Levodopa, a precursor in the biosynthesis of dopamine, is considered to be the most effective drug to alleviate motor symptoms in PD patients. Computational molecular modelling showed that EGCG is a potent, non-competitive inhibitor but a poor substrate of catechol-O-methyltransferase (COMT) [195]. In vitro, EGCG inhibited human liver COMT and, therefore, the metabolic conversion of levodopa to 3-O-methyldopa. Rats receiving oral EGCG displayed lower 3-O-methyldopa level in plasma and striatum [28].

Owing to the fact that PD is one of the most common neurological diseases, there are a number of epidemiological studies on the influence of environmental factors, such as tea drinking.
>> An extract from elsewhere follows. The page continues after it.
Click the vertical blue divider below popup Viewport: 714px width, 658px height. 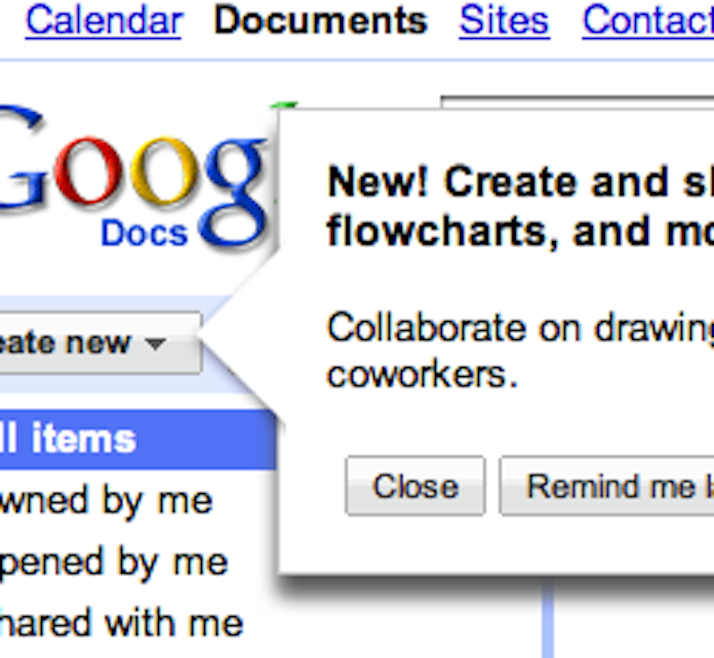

In 1998, a case-control study with Chinese PD patients and controls showed that regular tea drinking protects against PD [18]. This was confirmed in PD cases and controls from Washington State in whom reduced risk for PD was related with tea consumption (two cups/day) [19]. A large prospective study in the Finish population, which usually drinks little tea, showed a reduced risk of incident PD in subjects who habitually drank three or more cups of tea per day [20]. However, no distinction between green and black tea was made in the questionnaire making it difficult to associate this finding with EGCG. Of note, Western populations are more likely to consume black tea which is fermented and therefore contains less catechins than green tea. The potential relevance was investigated in the Singapore Chinese Health Study. In this prospective cohort study, black tea drinking was inversely associated with PD risk while green tea drinking was unrelated [196]. A retrospective study associated drinking of more than three cups of tea per day with a delayed onset of motor symptoms in Israeli PD patients [21]. In this study, no distinction was made between black and green tea.
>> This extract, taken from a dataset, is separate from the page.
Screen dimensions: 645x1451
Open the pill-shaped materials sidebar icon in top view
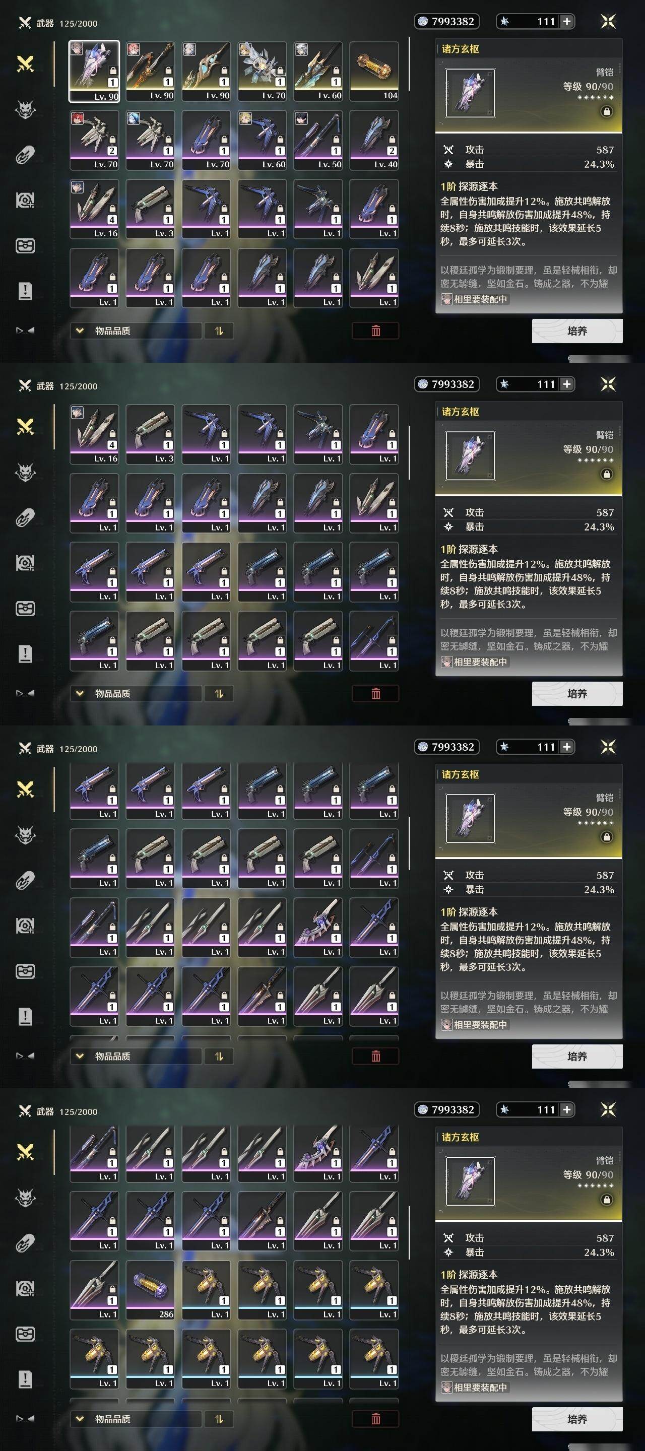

Whether these encouraging results from cellular and animal models apply to humans has not been sufficiently investigated in clinical trials yet. However, the application of early interventions at premotor phases of PD is desirable for patients and health care providers. Authors of a Chinese study sought to determine whether green tea polyphenols are effective and safe in the treatment of de novo PD patients (who took no antiparkinsonism drugs). Outcome measures were progression of motor dysfunction and cognition, mood and quality of daily life (ClinicalTrials.gov identifier: NCT00461942).

Huntington’s disease

Huntington’s disease (HD) is a dominantly inherited neurodegenerative disorder that is caused by an unstable expansion of a CAG repeat within the coding region of the gene that encodes for the protein huntingtin (htt). The mutation results in an elongated stretch of glutamine near the NH2 terminus of the protein. HD symptoms mainly occur as adult-onset HD between age 35 and 50 and comprise personality changes, generalised motor dysfunctions, cognitive decline and neuroendocrine disturbances [197, 198].
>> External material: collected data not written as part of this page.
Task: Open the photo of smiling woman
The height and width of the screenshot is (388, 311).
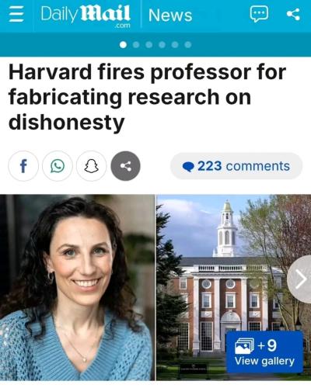Action: coord(77,287)
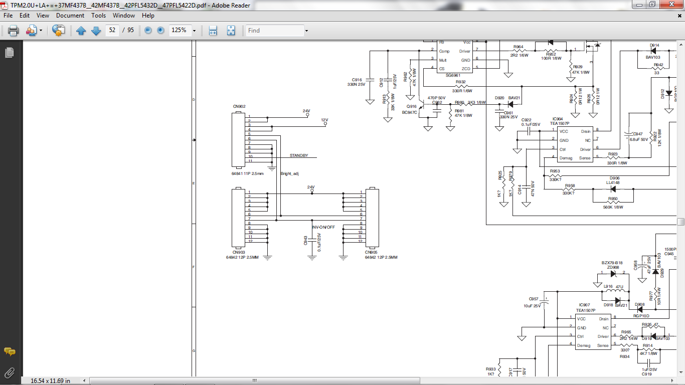Image resolution: width=685 pixels, height=385 pixels.
Task: Open the Collaborate dropdown arrow
Action: pyautogui.click(x=41, y=31)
Growing evidence suggests that the misfolding and aggregation of htt is central to HD pathogenesis. The screening of a library of natural compounds identified EGCG and related polyphenols as potent inhibitors of mutant htt exon 1 protein aggregation in vitro. Additionally, EGCG modulated misfolding as well as the assembly of oligomers in cell-free assays and reduced both toxicity and aggregate formation in yeast and fly models of HD [29].

3-Nitropropionic acid (3-NP), a fungal-derived neurotoxin that irreversibly inhibits succinate dehydrogenase, is a well-known model to study the pathogenesis of HD. Memory disturbances in rats caused by 3-NP treatment were attenuated by chronic EGCG treatment. Striatal, cortical and hippocampal glutathione levels of the rats were significantly reduced by 3-NP treatment that was reversed by chronic EGCG treatment. These effects were attributed to NOS inhibition as evidenced by the application of NO modulators (l-arginine and l-NG-nitroarginine methyl ester) [30].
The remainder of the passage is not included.